A Review on CAE-Based Door Sag Analysis and Structural Optimization in Automotive Door Systems

A Review on CAE-Based Door Sag Analysis and Structural Optimization in Automotive Door Systems

Himadri Majumder , Aditya Shahane

Department of Mechanical Engineering, G H Raisoni College of Engineering and Management, Pune, India-412207

Abstract – Automotive door systems are critical structural components influencing vehicle durability, fitment quality, safety, and customer perception. Door sag remains one of the major structural issues caused by gravitational loading, hinge deformation, manufacturing tolerances, and repeated operational cycles. Over the years, Computer Aided Engineering (CAE) and Finite Element Analysis (FEA) have become important tools for evaluating door stiffness, hinge behaviour, and deformation characteristics during vehicle development. This review paper summarizes research related to automotive door sag analysis, hinge durability, fatigue prediction, structural optimization, and reinforcement design methodologies. Various analytical, numerical, and experimental approaches adopted by researchers are critically reviewed. Reported studies show that finite element methods provide effective prediction of stress distribution and sag deformation while significantly reducing development time and prototype cost. However, limited research focuses on system-level sag analysis under multiple opening conditions integrated with analytical benchmarking and reinforcement optimization. The review highlights the importance of combining CAE-driven methodologies with practical design optimization strategies to develop lightweight, durable, and cost-efficient automotive door systems.

Keywords: Door Sag, Finite Element Analysis, Structural Reinforcement, CAE

1. INTRODUCTION

   Automotive door assemblies are important structural systems designed to ensure passenger accessibility, sealing performance, crash safety, and structural durability. Modern automotive doors consist of hinge systems, latch mechanisms, reinforcement members, intrusion beams, and Body-in-White (BIW) interfaces that collectively contribute to stiffness and durability. During repeated opening and closing operations, the door assembly experiences gravitational and operational loads that gradually result in downward displacement at the latch region, commonly referred to as door sag.

   Door sag negatively affects fitment quality, sealing characteristics, customer perception, and hinge durability. Excessive deformation can also lead to increased closing effort and long-term structural degradation. Traditionally, physical testing methods were used to evaluate structural performance; however, these methods are expensive and time-consuming. With the advancement of CAE and finite element methods, engineers can now evaluate deformation behaviour and optimize reinforcement structures during the design stage itself.

• Source material
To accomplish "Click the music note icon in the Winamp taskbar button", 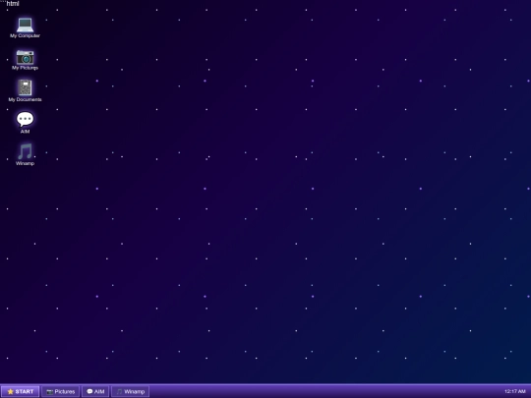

• Direction
Render this sentence from the door sag review into French: "Door sag negatively affects fitment quality, sealing characteristics, customer perception, and hinge durability."

• Response
L'affaissement de la porte nuit à la qualité d'ajustement, aux caractéristiques d'étanchéité, à la perception du client et à la durabilité des charnières.